▶ _WHAT IS NEEDED_
Reproduce verbatim the stretch of the material below from the line containing "Click the 동영상편집" through the line containing "Viewport: 194px width, 115px height.", including both of those lines.

>> start

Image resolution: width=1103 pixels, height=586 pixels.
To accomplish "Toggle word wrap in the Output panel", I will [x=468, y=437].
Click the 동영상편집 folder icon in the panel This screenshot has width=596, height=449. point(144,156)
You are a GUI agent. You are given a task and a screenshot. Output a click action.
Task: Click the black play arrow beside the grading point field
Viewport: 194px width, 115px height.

>> end
>> start

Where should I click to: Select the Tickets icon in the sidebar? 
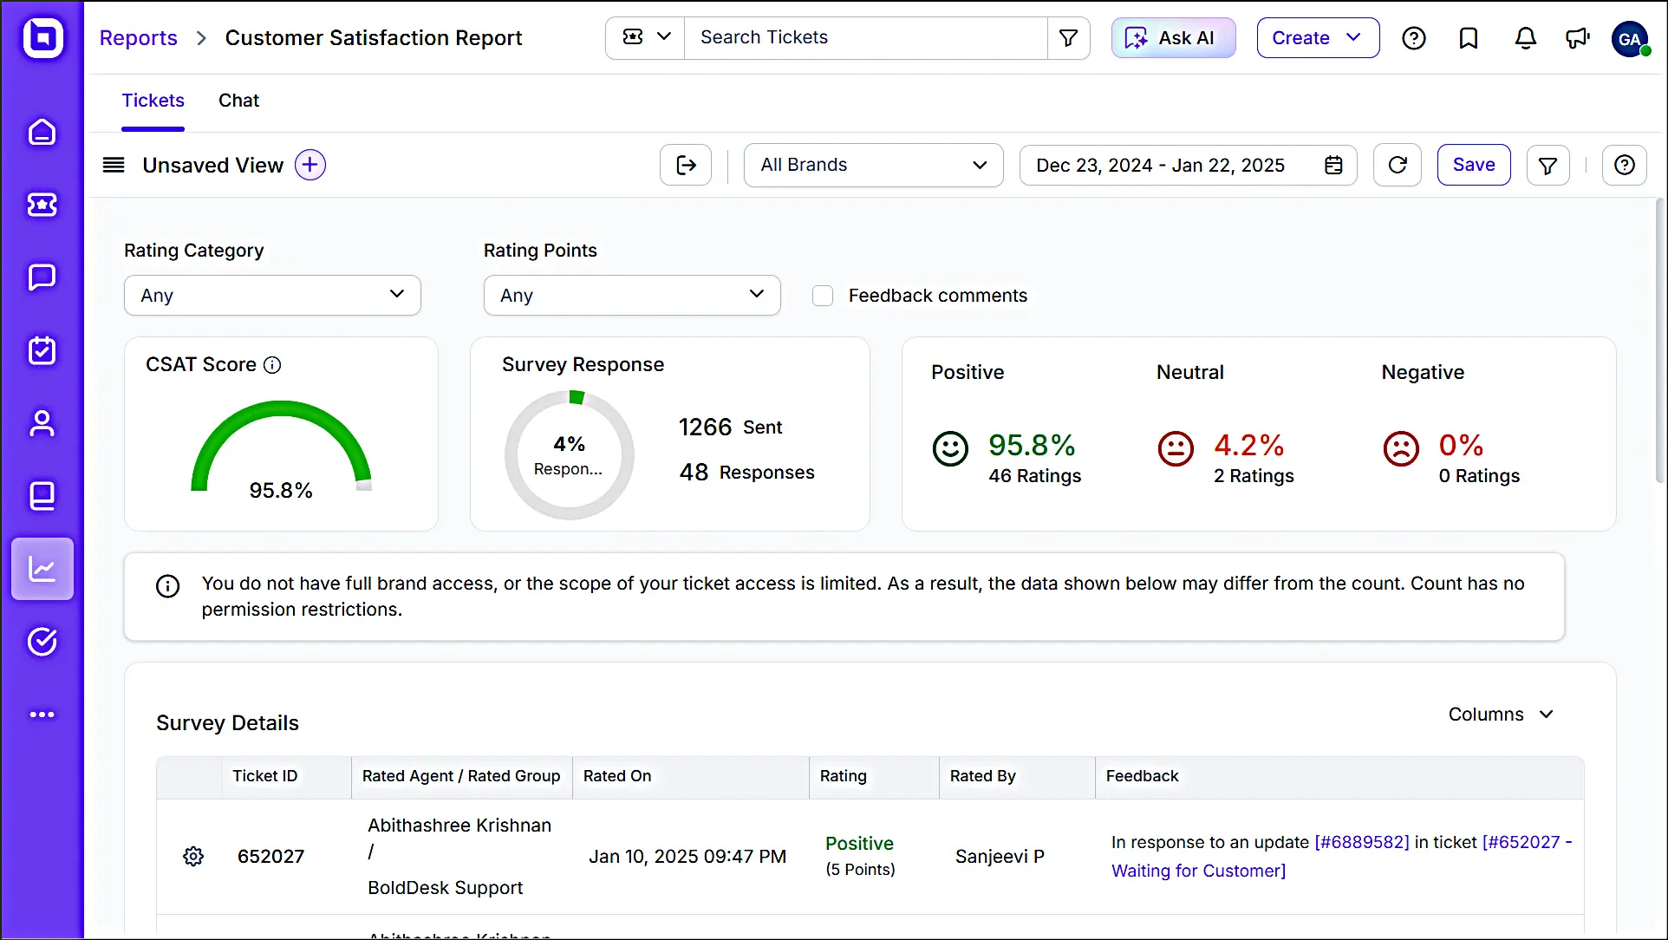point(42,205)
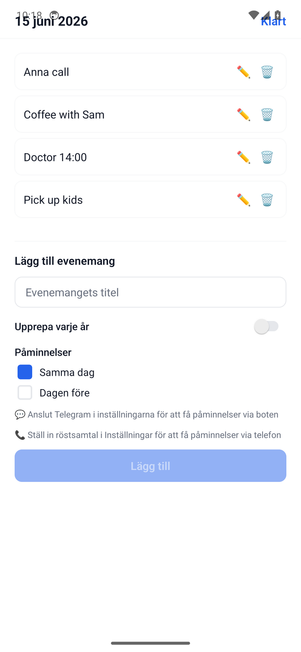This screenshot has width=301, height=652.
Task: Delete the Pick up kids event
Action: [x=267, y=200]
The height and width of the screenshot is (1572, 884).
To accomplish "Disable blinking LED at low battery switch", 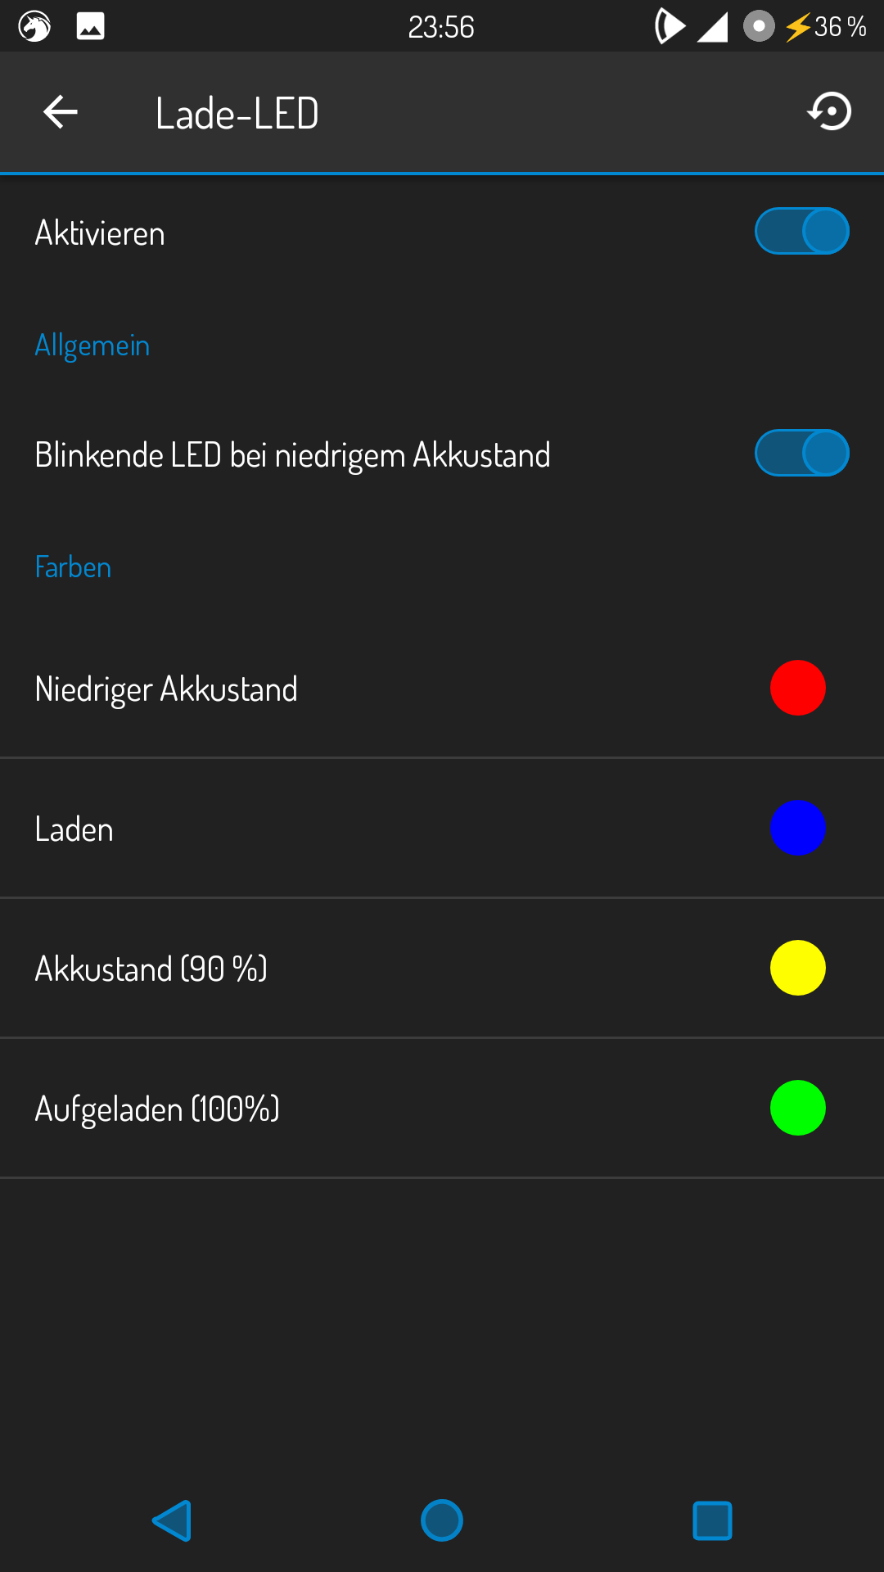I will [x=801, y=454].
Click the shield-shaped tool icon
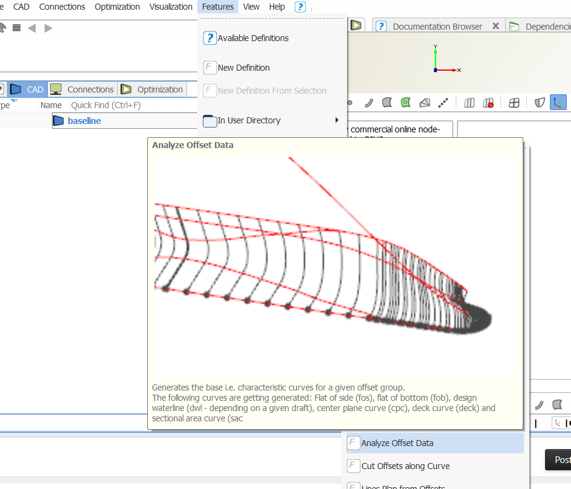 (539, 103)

>> end

▶ _EXERCISE OUTPUT_
Click the 동영상편집 folder icon in the panel This screenshot has width=596, height=449. point(144,156)
You are a GUI agent. You are given a task and a screenshot. Output a click action.
Task: Click the black play arrow beside the grading point field
Viewport: 194px width, 115px height.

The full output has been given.